3 Amazing Things That Prove Retail Is Getting More and More Inclusive
We’ve seen brands take some big steps for inclusive design over the past couple years, and by the looks of it, we’re heading in the right direction. Target has been leading the retail pack with major in-house initiatives of their own, taking note of consumers’ unmet needs and creating new brands and collections that are truly designed for all.
And the shoppers have spoken (OK, fine, Tweeted and Instagrammed) their gratitude: Here’s a look at three amazing brands that are getting it right.
1. A beautiful bra line that goes up to 46G!
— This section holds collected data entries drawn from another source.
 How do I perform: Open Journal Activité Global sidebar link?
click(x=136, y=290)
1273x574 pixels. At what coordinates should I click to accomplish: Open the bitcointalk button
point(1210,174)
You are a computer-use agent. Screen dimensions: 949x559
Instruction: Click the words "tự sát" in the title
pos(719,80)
Thanks to Target’s new expansive intimates brand Auden, which is one of three lingerie and sleepwear brands the retailer launched this spring and one of several new brands that offer a full range of sizes (we’re talking size 00 to 26W and XS to 4X), the new normal of bra shopping is—well—really normal. With bras available in sizes 32AA to 46G in 40 unique styles, as well as Bra Fit studios in stores and a Find Your Fit tool on target.com, Auden is an answered prayer for thousands of women (oh, and nothing in Auden exceeds $22).
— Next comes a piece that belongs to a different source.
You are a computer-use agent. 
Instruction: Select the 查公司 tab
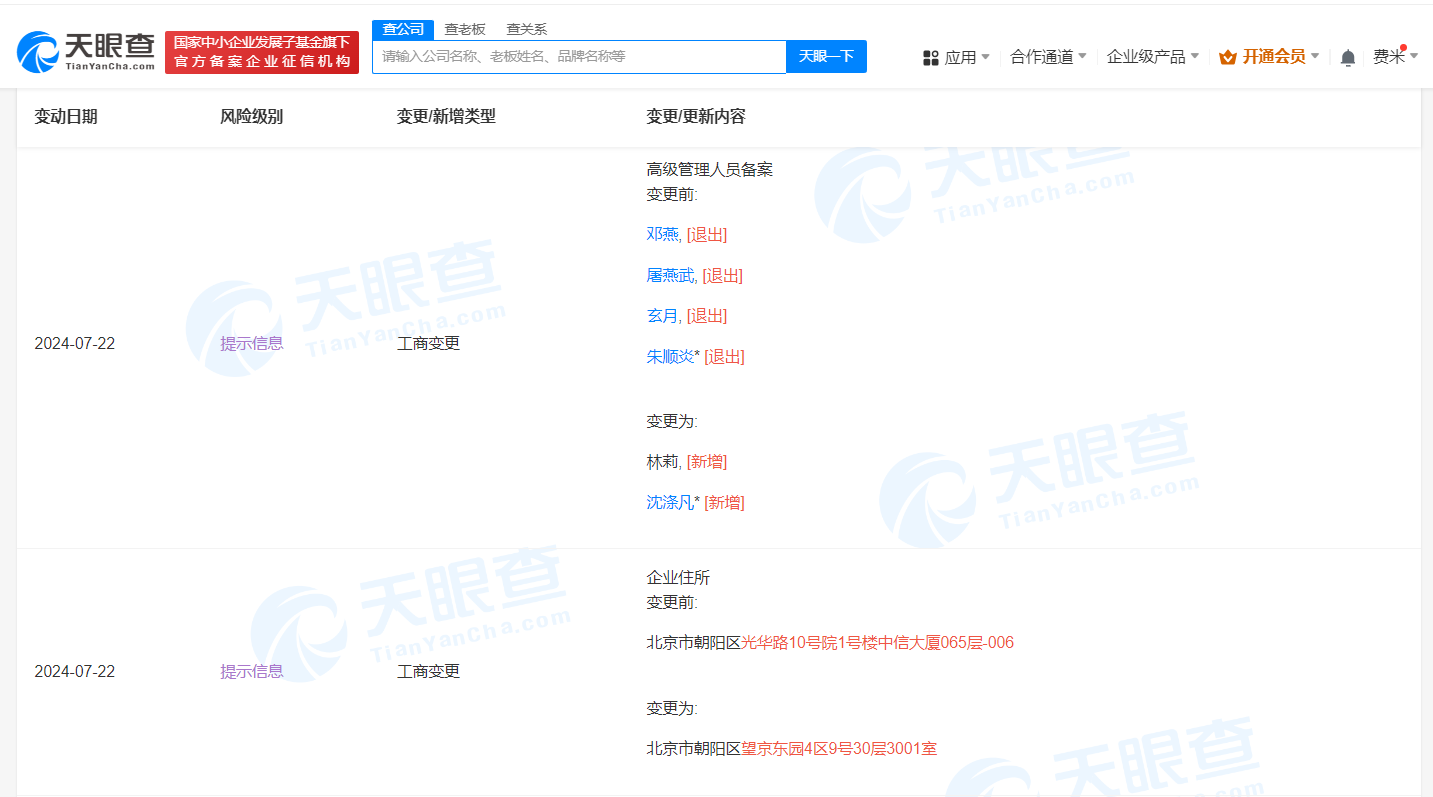(403, 29)
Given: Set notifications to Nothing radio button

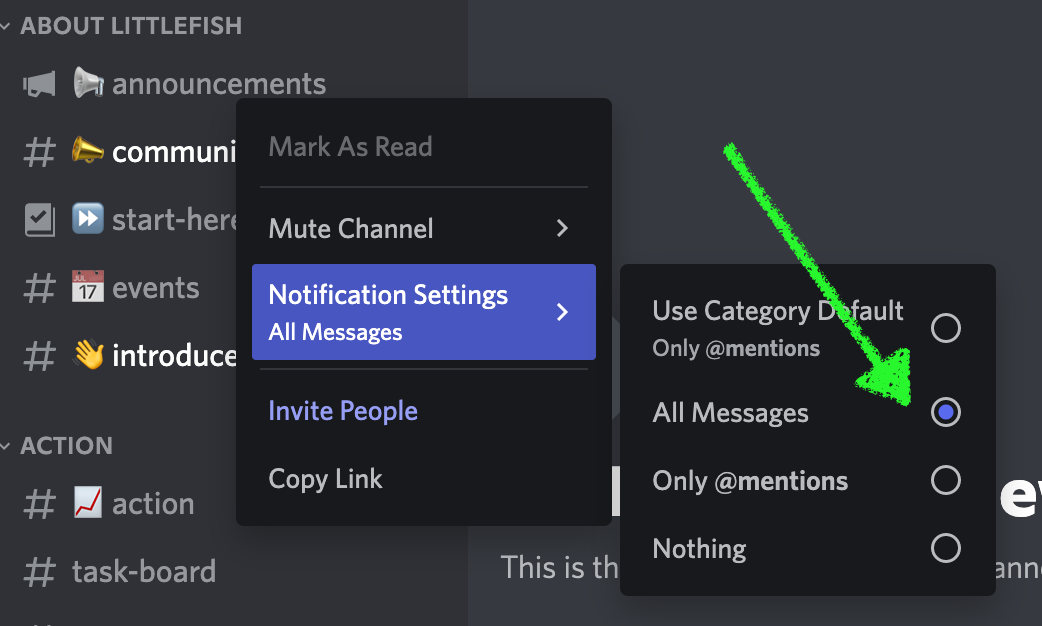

The design team at Target heard directly from women of all body shapes and sizes that finding the perfect bra is a struggle, and based on what they wanted to see with their intimates and how they wanted to feel, Auden—the manifestation of those conversations—came to life.
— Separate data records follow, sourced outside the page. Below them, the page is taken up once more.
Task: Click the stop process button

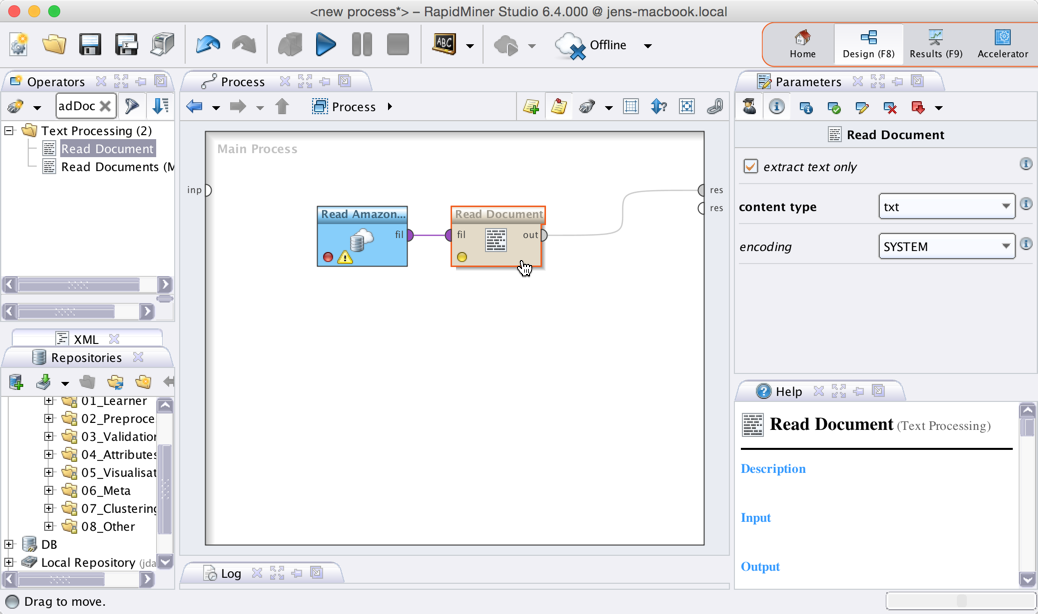Action: coord(397,45)
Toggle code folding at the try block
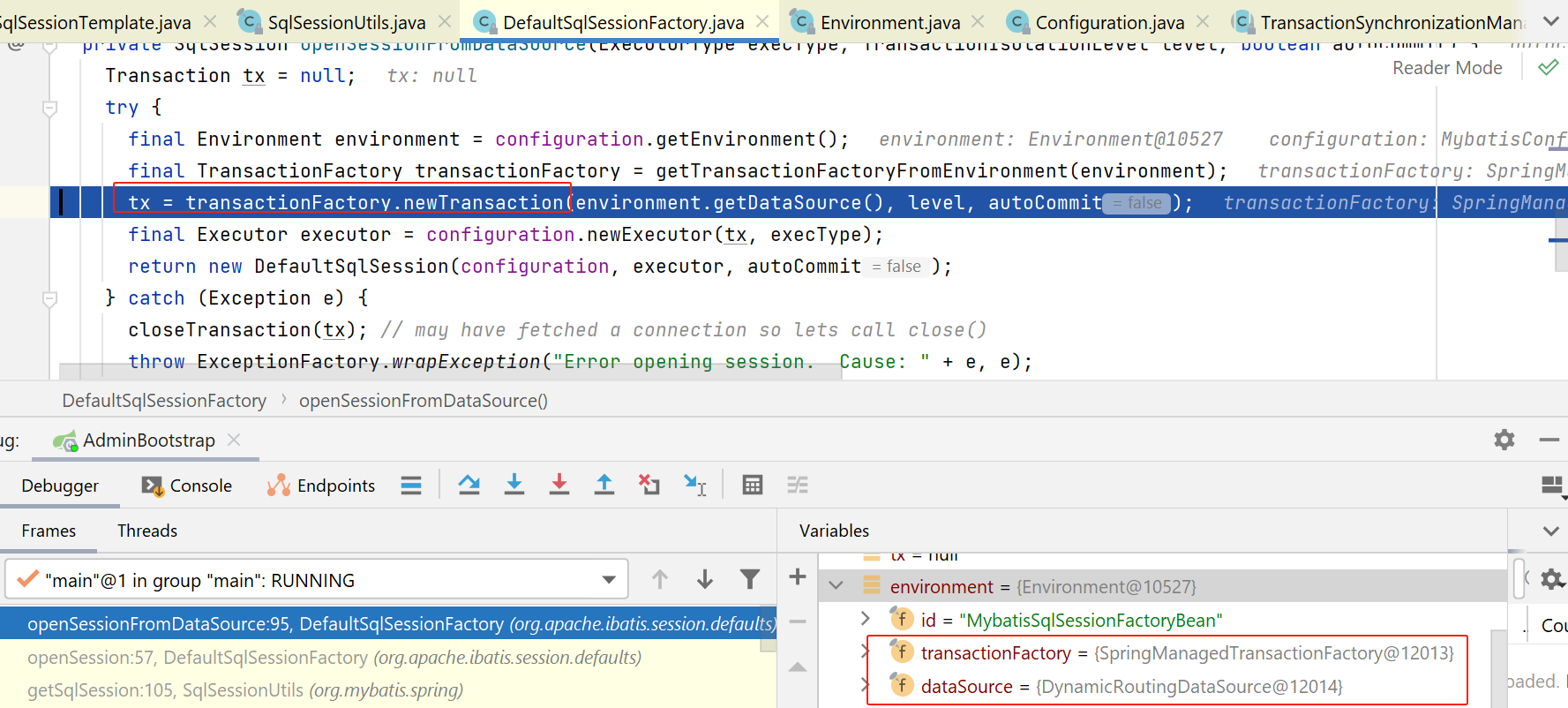Viewport: 1568px width, 708px height. tap(50, 109)
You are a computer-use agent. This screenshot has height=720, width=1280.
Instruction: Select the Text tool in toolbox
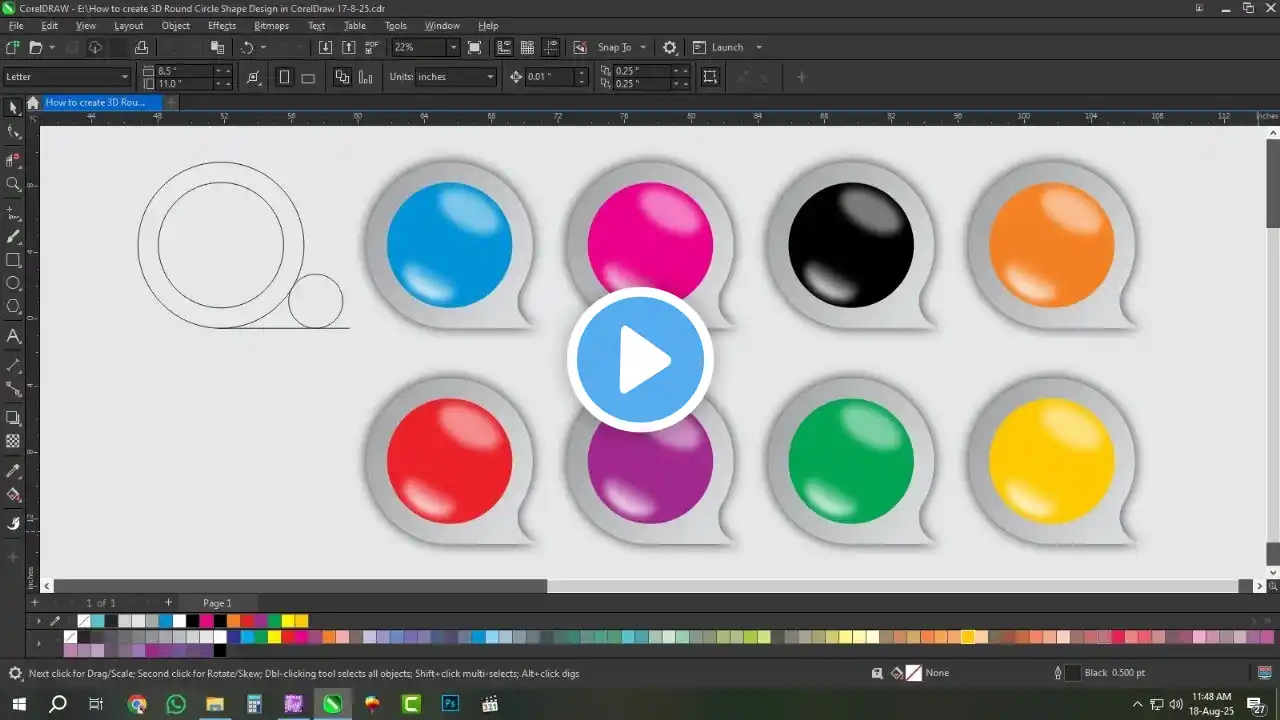13,337
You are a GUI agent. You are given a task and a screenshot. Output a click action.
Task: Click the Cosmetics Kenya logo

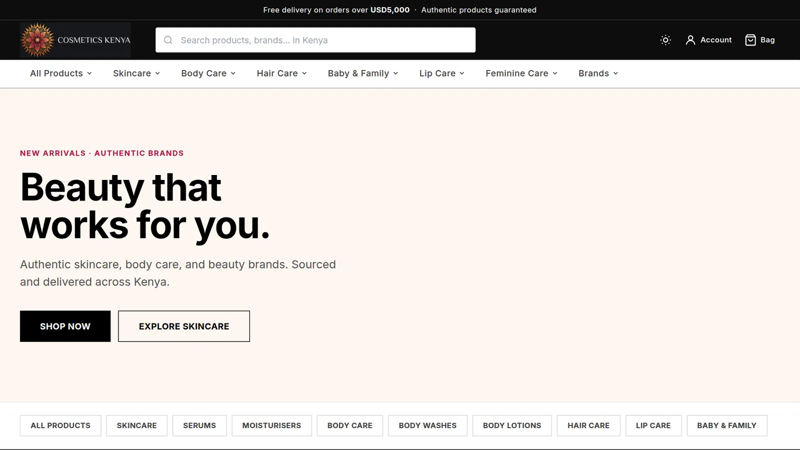click(76, 40)
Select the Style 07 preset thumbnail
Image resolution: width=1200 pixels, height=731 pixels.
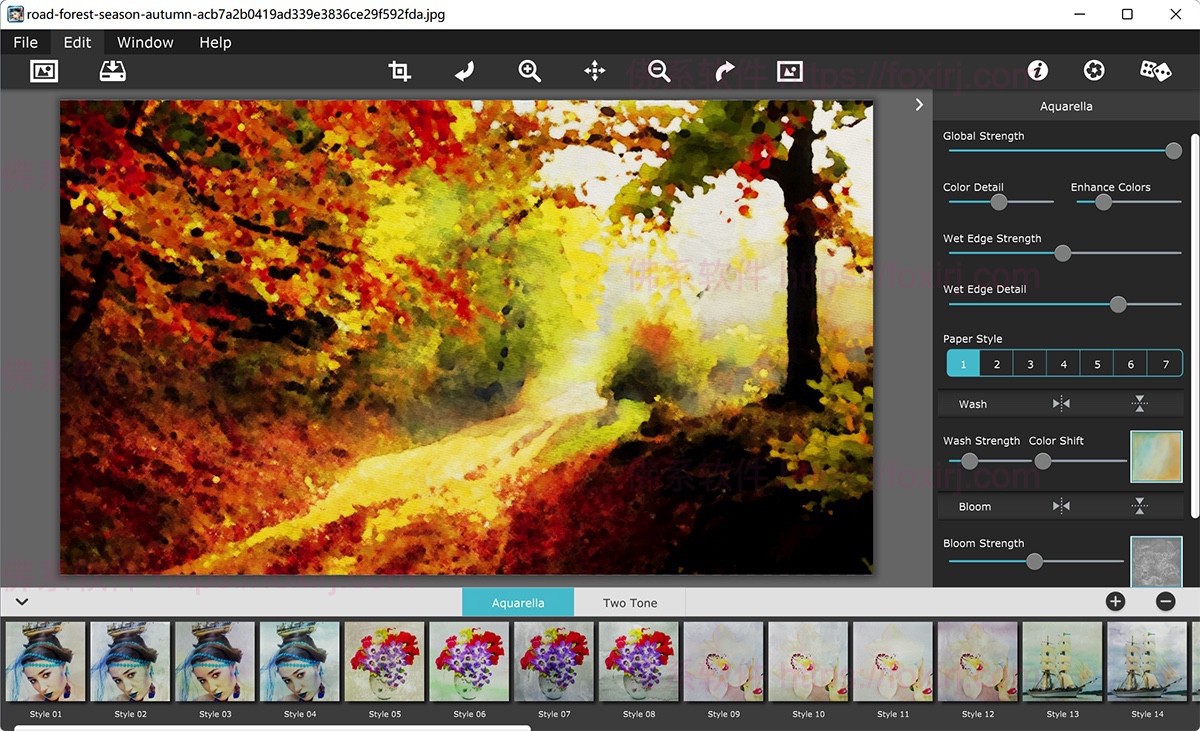[x=553, y=660]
2. Sensory-friendly kids furniture that doesn’t cost a fortune.
Kids with Autism, Autism Spectrum Disorder, or sensory sensitivities require a certain amount of stimulus on their skin—too much or too little, and they may struggle to feel comfortable, safe, and calm. Kids furniture that speaks to these needs are hard to find—and practically nonexistent at affordable prices. When parents of children with sensory sensitivities told Target their own stories, the design team went to work, consulting with schools and an occupational therapist to expand their kids home brand Pillowfort with a much-needed collection of 20 sensory-friendly pieces.
Starting at $20 and topping out at $100, the line includes soft weighted blankets, an indoor hideaway tent, floor cushions with interesting textures, and even rocking chairs that let kids who love to move while sitting do so—everything is specially made to meet the needs of kids who thrive with the help of sensory-friendly designs.
3. Cool adaptive clothes for kids living with disabilities.
Target raised the bar for inclusive design in retail years ago, when their mega-popular kids brand Cat & Jack launched a line of adaptive clothing made entirely for kids living with disabilities and special needs, giving them access to the same clothing options as their peers and just letting them be kids.
The clothes are awesome and look exactly like anything else you’d see in a cool kid’s closet, except there are tons of considerations made to make life easier for children living with special needs and their parents, too: Not just tagless graphic tees with flat seams for kids living with sensory issues, but also wheelchair-friendly puffer jackets, pants with spacious bottoms in case diapers are being used, and even clothing with hidden abdominal pockets to access medical devices without undressing—all making school, playtime, and everything in between much more manageable. Did we mention the designs are super cute? No wonder grownups are constantly @’ing Target to make Cat & Jack’s designs in adult sizes!